Rex: 'Prez speaks for himself'
Tillerson cold to Trump’s Va. remarks
Secretary of State Rex Tillerson Sunday distanced himself from President Trump’s response to the white-supremacist violence in Charlottesville, Va.
“The president speaks for himself,” Tillerson told “Fox News Sunday” when asked if Trump’s comments represent American values.
Trump initially condemned hatred and bigotry on “many sides” after a white-nationalist demonstration Aug. 12 led to the murder of counterprotester Heather Heyer, 32.
The president eventually denounced the KKK, Nazis and white supremacists, only to add at a subsequent press conference that there were “very fine people” on both sides in the Charlottesville demonstrations.
The United Nations Commit- tee on the Elimination of Racial Discrimination responded with the unusual step of calling out the US for its “failure at the highest political level to unequivocally reject racist violent events.”
Tillerson said the international community should not doubt Americans’ commitment to freedom and racial equality.
“I don’t believe anyone doubts the American people’s values or the commitment of the American government or the government’s agencies to advancing those values and defending those values,” Tillerson said when asked about the UN rebuke.
Fox News’ Chris Wallace responded: “And the president’s values?”
“The president speaks for himself,” Tillerson said.
“Are you separating yourself from that, sir?” Wallace asked.
“I have spoken,” Tillerson said. “I have made my own comments as to our values as well in a speech I gave to the State Department this past week.”
Tillerson’s response is further evidence of how the Charlottesville violence has fractured the GOP and Trump’s inner circle.
Economic adviser Gary Cohn reportedly had drafted his resignation letter after Trump blamed “both sides” for the violence.
Cohn also issued a public rebuke in an interview with the Financial Times, in which he said, “Citizens standing up for equality and freedom can never be equated with white supremacists, neo-Nazis, and the KKK.”

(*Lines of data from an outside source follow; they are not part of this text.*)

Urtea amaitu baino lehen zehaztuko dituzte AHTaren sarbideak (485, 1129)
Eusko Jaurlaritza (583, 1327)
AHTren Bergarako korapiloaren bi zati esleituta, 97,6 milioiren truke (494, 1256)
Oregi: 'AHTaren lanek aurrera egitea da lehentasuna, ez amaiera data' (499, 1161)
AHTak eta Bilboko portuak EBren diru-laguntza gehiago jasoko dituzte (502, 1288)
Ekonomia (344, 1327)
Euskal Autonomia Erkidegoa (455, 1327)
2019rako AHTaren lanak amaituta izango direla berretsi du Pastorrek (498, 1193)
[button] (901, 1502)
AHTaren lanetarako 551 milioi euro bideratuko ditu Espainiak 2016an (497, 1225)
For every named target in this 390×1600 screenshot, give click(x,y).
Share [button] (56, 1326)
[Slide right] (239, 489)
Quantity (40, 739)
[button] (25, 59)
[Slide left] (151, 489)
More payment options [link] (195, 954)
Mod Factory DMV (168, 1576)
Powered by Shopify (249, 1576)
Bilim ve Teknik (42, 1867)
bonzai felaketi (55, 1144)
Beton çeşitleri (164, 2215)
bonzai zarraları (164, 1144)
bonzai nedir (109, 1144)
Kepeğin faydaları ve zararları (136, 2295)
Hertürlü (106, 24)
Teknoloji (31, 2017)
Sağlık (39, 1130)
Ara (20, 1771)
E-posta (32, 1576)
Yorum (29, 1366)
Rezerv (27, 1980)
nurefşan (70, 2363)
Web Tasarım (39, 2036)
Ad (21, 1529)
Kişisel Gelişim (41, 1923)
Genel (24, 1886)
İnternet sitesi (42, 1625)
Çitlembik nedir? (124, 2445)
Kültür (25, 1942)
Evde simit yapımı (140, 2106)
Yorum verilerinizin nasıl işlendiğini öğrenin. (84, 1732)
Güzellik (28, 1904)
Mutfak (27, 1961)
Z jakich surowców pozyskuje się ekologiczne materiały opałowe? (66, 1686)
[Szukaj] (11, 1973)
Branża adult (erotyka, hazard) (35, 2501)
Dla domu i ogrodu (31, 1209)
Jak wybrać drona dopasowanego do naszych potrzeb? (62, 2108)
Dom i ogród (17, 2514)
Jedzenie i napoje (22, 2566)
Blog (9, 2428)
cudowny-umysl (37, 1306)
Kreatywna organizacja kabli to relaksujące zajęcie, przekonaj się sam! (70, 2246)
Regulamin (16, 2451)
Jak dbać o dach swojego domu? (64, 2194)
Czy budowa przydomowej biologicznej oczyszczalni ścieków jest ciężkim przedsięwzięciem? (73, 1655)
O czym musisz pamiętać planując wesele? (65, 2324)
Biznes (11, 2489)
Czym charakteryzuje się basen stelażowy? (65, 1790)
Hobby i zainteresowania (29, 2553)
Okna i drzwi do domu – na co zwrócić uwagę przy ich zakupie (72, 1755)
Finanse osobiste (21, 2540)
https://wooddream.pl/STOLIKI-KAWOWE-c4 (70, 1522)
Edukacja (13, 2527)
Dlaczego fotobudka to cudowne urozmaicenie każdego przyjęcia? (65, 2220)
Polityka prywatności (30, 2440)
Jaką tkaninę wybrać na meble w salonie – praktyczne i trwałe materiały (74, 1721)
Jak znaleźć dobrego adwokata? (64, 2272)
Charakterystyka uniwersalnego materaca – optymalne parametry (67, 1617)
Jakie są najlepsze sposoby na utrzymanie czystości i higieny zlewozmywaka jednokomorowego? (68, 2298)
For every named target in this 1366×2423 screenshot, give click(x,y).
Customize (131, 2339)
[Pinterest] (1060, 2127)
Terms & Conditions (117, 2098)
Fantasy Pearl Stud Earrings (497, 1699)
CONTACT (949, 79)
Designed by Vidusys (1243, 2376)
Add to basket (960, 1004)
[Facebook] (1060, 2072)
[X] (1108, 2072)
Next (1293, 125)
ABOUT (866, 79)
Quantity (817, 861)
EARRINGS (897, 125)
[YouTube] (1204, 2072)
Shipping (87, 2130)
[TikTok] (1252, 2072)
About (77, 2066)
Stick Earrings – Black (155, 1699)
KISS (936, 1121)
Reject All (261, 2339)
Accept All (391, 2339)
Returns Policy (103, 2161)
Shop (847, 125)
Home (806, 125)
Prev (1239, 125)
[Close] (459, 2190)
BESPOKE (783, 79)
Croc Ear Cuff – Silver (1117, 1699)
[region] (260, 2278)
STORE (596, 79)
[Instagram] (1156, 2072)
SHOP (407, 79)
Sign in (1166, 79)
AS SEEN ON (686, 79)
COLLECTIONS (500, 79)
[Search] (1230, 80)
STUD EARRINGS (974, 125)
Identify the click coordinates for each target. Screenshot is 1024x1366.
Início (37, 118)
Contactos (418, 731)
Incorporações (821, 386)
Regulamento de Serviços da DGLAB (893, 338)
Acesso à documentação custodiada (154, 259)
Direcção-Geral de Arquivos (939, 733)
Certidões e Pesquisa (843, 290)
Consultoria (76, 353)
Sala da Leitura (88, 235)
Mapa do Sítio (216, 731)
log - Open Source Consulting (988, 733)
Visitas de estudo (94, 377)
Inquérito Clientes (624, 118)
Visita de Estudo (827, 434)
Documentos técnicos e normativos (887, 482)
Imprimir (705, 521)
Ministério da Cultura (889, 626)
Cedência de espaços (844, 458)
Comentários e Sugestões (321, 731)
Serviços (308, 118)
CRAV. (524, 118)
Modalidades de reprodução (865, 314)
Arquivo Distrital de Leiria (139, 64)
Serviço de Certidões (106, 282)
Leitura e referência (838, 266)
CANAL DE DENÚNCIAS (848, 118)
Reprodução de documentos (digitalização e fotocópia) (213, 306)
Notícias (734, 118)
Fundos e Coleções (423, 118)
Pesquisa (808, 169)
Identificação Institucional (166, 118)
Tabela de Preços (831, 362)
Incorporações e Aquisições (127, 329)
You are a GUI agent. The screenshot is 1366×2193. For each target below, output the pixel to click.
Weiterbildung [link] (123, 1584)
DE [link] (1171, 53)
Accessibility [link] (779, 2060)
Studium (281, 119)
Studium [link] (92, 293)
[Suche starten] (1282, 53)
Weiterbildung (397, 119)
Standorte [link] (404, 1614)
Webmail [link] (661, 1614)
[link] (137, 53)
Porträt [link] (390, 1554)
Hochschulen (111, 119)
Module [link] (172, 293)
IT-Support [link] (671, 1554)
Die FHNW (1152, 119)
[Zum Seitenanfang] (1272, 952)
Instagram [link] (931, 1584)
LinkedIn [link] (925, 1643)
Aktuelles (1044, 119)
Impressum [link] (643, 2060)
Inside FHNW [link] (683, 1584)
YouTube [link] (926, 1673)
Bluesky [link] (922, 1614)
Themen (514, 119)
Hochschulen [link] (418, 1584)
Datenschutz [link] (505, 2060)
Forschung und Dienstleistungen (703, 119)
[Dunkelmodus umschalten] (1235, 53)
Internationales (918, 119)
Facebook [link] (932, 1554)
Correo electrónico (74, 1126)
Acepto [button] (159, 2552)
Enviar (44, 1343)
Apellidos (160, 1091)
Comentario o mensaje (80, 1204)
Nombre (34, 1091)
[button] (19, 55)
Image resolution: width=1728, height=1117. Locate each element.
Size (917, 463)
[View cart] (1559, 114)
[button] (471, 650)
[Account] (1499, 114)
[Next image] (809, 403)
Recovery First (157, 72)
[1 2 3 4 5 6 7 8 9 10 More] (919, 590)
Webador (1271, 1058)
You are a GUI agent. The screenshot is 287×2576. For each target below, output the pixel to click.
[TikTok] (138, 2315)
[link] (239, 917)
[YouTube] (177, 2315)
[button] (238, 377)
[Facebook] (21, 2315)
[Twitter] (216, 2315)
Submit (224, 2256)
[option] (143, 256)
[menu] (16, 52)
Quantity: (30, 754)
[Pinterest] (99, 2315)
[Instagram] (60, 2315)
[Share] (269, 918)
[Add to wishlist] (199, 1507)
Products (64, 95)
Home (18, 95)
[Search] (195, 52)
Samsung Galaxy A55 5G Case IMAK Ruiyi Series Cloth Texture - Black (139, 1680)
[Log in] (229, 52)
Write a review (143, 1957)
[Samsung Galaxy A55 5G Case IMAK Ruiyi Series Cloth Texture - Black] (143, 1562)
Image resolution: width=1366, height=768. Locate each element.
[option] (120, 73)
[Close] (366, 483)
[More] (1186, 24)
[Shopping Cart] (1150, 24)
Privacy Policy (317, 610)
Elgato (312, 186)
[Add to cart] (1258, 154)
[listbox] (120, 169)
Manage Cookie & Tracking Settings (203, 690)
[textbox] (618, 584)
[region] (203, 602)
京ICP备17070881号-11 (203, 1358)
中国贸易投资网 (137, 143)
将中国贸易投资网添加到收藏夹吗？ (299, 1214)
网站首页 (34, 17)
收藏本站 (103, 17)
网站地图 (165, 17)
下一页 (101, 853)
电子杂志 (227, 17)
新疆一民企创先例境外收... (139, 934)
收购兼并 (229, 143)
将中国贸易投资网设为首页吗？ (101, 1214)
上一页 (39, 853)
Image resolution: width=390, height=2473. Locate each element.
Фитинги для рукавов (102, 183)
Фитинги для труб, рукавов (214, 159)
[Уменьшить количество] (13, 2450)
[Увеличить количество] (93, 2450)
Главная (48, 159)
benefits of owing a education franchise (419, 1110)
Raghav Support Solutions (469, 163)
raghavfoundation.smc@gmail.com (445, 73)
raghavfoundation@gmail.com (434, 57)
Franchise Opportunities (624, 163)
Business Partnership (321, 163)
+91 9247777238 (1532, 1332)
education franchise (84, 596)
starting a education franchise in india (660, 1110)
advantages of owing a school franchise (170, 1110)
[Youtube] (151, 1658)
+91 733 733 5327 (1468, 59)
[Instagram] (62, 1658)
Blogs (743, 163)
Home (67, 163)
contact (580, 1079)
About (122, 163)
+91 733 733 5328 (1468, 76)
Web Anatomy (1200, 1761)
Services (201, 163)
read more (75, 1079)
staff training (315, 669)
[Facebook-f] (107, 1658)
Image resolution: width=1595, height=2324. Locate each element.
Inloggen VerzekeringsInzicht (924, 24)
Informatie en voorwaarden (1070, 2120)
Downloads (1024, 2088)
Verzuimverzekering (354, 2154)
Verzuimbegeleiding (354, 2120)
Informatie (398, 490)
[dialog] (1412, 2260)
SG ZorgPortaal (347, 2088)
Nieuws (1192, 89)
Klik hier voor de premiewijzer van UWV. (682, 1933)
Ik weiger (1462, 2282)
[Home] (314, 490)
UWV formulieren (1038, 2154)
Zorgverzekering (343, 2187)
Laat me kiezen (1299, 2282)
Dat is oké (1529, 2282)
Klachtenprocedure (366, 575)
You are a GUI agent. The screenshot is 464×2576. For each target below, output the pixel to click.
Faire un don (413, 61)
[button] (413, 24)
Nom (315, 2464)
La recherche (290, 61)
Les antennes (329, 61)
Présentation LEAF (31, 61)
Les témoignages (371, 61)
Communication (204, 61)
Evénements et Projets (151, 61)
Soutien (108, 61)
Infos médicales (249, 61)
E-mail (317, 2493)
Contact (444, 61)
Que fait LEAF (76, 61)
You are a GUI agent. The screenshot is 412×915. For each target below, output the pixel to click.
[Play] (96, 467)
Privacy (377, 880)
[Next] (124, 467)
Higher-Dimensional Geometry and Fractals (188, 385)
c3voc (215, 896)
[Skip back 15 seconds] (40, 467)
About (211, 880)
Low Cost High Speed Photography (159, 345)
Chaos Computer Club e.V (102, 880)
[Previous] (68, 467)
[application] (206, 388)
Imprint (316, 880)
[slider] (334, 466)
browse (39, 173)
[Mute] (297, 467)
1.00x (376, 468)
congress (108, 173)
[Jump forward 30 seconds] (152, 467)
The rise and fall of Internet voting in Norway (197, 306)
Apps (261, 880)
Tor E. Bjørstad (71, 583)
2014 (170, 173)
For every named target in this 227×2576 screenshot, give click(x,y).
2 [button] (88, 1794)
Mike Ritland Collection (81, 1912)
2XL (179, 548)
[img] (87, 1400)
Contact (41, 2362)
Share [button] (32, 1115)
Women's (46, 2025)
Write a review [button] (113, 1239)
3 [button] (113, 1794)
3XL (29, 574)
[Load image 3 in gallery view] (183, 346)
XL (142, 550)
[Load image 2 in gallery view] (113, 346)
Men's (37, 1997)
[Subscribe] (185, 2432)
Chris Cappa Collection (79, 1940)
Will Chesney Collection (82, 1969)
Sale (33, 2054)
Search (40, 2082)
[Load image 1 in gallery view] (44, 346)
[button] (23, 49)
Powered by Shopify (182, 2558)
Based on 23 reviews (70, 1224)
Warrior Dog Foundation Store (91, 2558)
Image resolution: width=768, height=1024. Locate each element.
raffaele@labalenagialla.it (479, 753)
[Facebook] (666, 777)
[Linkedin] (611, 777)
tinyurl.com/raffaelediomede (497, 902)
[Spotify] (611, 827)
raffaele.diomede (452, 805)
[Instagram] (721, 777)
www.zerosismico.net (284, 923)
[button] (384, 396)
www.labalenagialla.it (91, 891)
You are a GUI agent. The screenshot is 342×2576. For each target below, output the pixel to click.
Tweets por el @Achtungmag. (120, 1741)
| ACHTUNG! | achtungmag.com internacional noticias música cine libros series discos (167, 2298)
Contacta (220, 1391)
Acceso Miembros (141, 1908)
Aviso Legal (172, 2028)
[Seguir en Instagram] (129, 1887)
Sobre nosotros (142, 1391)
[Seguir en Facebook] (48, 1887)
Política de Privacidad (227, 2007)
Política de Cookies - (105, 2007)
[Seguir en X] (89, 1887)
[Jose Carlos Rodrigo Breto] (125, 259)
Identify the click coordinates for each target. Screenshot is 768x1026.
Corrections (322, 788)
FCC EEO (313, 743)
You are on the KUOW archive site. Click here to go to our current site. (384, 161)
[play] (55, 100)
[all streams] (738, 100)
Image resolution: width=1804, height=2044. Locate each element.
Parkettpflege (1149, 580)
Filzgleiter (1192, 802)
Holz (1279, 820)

The administration “must do better in consistently and unequivocally condemning these groups,” added Cohn, who is Jewish.
After Charlottesville, two White House aides — Stephen Bannon and Sebastian Gorka — left the Trump administration and returned to Breitbart News, an online site associated with the far-right, nationalist movement.
Meanwhile, Tillerson called North Korea’s recent firing of three short-range ballistic missiles a “provocative act” but said the US will still push for diplomatic negotiations.
“The firing of any ballistic missile is a violation of UN Security Council resolutions and we do view it as a provocative act, a provocative act against the United States and our allies,” Tillerson said on “Fox News Sunday.”
He added: “We’re going to continue our peaceful-pressure campaign, as I have described it, working with allies, working with China as well, to see if we can bring the regime in Pyongyang to the negotiating table.”